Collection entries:
◆ ◆ ◆

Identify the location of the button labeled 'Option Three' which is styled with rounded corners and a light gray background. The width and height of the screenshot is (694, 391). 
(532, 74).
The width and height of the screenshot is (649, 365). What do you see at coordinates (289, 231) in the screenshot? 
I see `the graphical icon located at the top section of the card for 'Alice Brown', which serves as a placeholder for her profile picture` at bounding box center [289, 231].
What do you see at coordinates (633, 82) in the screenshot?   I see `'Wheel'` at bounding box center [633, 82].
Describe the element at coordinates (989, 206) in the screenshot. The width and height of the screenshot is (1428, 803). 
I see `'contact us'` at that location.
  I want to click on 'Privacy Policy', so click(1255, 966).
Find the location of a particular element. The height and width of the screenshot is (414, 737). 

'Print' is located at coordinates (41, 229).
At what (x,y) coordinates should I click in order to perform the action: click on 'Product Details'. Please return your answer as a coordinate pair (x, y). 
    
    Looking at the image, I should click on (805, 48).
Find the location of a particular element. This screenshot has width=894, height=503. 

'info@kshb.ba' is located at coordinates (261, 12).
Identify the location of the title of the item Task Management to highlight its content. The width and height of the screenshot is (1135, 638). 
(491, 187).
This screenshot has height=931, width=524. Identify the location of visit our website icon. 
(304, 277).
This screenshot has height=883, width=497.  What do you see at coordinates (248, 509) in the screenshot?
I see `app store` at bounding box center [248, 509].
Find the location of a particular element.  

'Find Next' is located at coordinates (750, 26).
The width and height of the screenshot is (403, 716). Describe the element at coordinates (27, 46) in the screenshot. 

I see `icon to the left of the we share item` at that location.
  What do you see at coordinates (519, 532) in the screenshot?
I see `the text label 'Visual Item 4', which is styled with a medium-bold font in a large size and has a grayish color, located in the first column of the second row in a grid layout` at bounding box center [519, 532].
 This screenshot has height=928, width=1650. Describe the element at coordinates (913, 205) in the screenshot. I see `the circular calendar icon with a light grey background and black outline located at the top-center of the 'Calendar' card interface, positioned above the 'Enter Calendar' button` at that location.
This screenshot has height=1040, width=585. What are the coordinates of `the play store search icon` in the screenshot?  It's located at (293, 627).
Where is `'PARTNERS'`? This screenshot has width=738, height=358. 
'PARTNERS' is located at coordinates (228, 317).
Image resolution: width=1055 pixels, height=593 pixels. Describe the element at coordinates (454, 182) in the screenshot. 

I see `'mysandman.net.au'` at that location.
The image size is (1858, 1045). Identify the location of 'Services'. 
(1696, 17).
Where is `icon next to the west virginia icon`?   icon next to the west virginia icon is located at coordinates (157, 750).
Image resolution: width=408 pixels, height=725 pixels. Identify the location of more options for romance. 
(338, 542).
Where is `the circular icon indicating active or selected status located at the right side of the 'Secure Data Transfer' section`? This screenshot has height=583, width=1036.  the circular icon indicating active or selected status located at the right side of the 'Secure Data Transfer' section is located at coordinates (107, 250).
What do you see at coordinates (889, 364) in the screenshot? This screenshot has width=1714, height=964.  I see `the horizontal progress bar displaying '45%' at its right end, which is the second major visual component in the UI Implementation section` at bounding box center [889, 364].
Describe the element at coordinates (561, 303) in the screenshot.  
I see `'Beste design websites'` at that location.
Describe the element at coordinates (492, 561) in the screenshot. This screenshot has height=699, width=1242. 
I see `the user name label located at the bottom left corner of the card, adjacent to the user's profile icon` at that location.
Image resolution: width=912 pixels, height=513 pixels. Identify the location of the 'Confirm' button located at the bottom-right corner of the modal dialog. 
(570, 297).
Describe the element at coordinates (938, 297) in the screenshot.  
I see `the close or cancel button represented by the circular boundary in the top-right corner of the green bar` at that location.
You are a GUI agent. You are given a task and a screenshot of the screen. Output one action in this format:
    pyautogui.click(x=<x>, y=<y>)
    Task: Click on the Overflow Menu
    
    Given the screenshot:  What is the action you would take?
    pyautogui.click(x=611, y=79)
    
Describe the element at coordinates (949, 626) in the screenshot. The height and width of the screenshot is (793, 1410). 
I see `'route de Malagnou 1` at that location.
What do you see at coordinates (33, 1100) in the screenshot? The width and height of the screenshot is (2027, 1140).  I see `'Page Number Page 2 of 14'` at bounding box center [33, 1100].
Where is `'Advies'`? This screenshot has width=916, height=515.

◆ ◆ ◆

-- Stated goal --
Reproduce the material above word for word, keeping every line as it appears.

-- Written answer --
Identify the location of the button labeled 'Option Three' which is styled with rounded corners and a light gray background. The width and height of the screenshot is (694, 391). 
(532, 74).
The width and height of the screenshot is (649, 365). What do you see at coordinates (289, 231) in the screenshot? 
I see `the graphical icon located at the top section of the card for 'Alice Brown', which serves as a placeholder for her profile picture` at bounding box center [289, 231].
What do you see at coordinates (633, 82) in the screenshot?   I see `'Wheel'` at bounding box center [633, 82].
Describe the element at coordinates (989, 206) in the screenshot. The width and height of the screenshot is (1428, 803). 
I see `'contact us'` at that location.
  I want to click on 'Privacy Policy', so click(1255, 966).
Find the location of a particular element. The height and width of the screenshot is (414, 737). 

'Print' is located at coordinates (41, 229).
At what (x,y) coordinates should I click in order to perform the action: click on 'Product Details'. Please return your answer as a coordinate pair (x, y). 
    
    Looking at the image, I should click on (805, 48).
Find the location of a particular element. This screenshot has width=894, height=503. 

'info@kshb.ba' is located at coordinates (261, 12).
Identify the location of the title of the item Task Management to highlight its content. The width and height of the screenshot is (1135, 638). 
(491, 187).
This screenshot has height=931, width=524. Identify the location of visit our website icon. 
(304, 277).
This screenshot has height=883, width=497.  What do you see at coordinates (248, 509) in the screenshot?
I see `app store` at bounding box center [248, 509].
Find the location of a particular element.  

'Find Next' is located at coordinates (750, 26).
The width and height of the screenshot is (403, 716). Describe the element at coordinates (27, 46) in the screenshot. 

I see `icon to the left of the we share item` at that location.
  What do you see at coordinates (519, 532) in the screenshot?
I see `the text label 'Visual Item 4', which is styled with a medium-bold font in a large size and has a grayish color, located in the first column of the second row in a grid layout` at bounding box center [519, 532].
 This screenshot has height=928, width=1650. Describe the element at coordinates (913, 205) in the screenshot. I see `the circular calendar icon with a light grey background and black outline located at the top-center of the 'Calendar' card interface, positioned above the 'Enter Calendar' button` at that location.
This screenshot has height=1040, width=585. What are the coordinates of `the play store search icon` in the screenshot?  It's located at (293, 627).
Where is `'PARTNERS'`? This screenshot has width=738, height=358. 
'PARTNERS' is located at coordinates (228, 317).
Image resolution: width=1055 pixels, height=593 pixels. Describe the element at coordinates (454, 182) in the screenshot. 

I see `'mysandman.net.au'` at that location.
The image size is (1858, 1045). Identify the location of 'Services'. 
(1696, 17).
Where is `icon next to the west virginia icon`?   icon next to the west virginia icon is located at coordinates (157, 750).
Image resolution: width=408 pixels, height=725 pixels. Identify the location of more options for romance. 
(338, 542).
Where is `the circular icon indicating active or selected status located at the right side of the 'Secure Data Transfer' section`? This screenshot has height=583, width=1036.  the circular icon indicating active or selected status located at the right side of the 'Secure Data Transfer' section is located at coordinates (107, 250).
What do you see at coordinates (889, 364) in the screenshot? This screenshot has width=1714, height=964.  I see `the horizontal progress bar displaying '45%' at its right end, which is the second major visual component in the UI Implementation section` at bounding box center [889, 364].
Describe the element at coordinates (561, 303) in the screenshot.  
I see `'Beste design websites'` at that location.
Describe the element at coordinates (492, 561) in the screenshot. This screenshot has height=699, width=1242. 
I see `the user name label located at the bottom left corner of the card, adjacent to the user's profile icon` at that location.
Image resolution: width=912 pixels, height=513 pixels. Identify the location of the 'Confirm' button located at the bottom-right corner of the modal dialog. 
(570, 297).
Describe the element at coordinates (938, 297) in the screenshot.  
I see `the close or cancel button represented by the circular boundary in the top-right corner of the green bar` at that location.
You are a GUI agent. You are given a task and a screenshot of the screen. Output one action in this format:
    pyautogui.click(x=<x>, y=<y>)
    Task: Click on the Overflow Menu
    
    Given the screenshot:  What is the action you would take?
    pyautogui.click(x=611, y=79)
    
Describe the element at coordinates (949, 626) in the screenshot. The height and width of the screenshot is (793, 1410). 
I see `'route de Malagnou 1` at that location.
What do you see at coordinates (33, 1100) in the screenshot? The width and height of the screenshot is (2027, 1140).  I see `'Page Number Page 2 of 14'` at bounding box center [33, 1100].
Where is `'Advies'`? This screenshot has width=916, height=515.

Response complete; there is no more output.